This repository contains partial source code for the results presented in the paper
accepted for presentation at the 26th IEEE Workshop on Signal Processing and Artificial Intelligence in Wireless Communications (SPAWC 2025) and available as a preprint on arXiv.
The presentation poster providing a visual overview of our work is also available for download.

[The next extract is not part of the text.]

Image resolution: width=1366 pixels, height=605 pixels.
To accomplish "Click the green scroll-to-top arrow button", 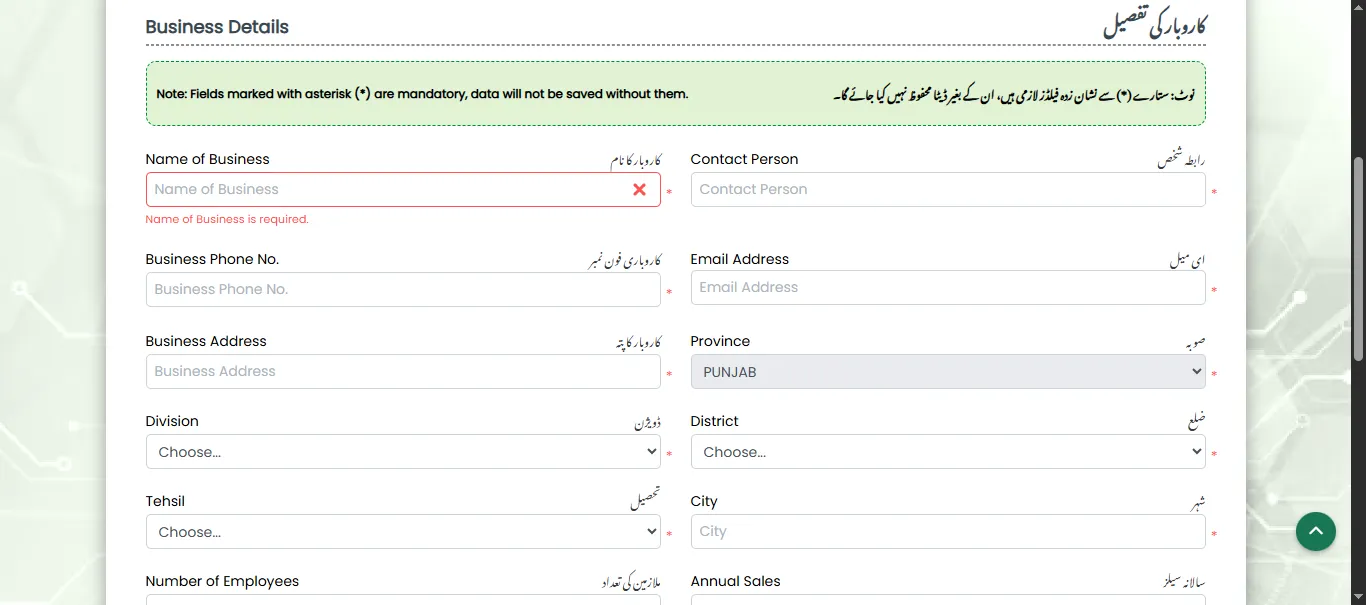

Based on a Wi-Fi Channel State Information (CSI) dataset collected with ESPARGOS, we demonstrate that channel charting methods can be used for passive target localization. Algorithms and neural network architectures developed for channel charting with active mobile transmitters can be applied to a scenario with static transmitters and receivers and a mobile target. By leveraging the dimensionality reduction approach of channel charting and using a Siamese neural network trained in a self-supervised manner, we can more accurately localize the passive target without requiring labelled training data.
For our evaluations, we use the espargos-0007 CSI dataset, which was collected indoors with a distributed setup of four ESPARGOS Wi-Fi sensing antenna arrays.
The passive target is a robot wrapped in aluminium foil, or a human, which moves around in the measurement area while four static Wi-Fi transmitters constantly spam beacon frames.
As in conventional channel charting, we train a neural network to reconstruct a physically interpretable map of target positions from similarities in high-dimensional channel state information (CSI).
Our results indicate that passive channel charting (PCC) can outperform classical localization methods like triangulation in terms of localization accuracy. This comes at the cost of overfitting to a particular target type, which is an issue that channel charting with an active transmitter does not have.
The neural networks for fingerprinting and channel charting are trained on a training set with the robot as passive target.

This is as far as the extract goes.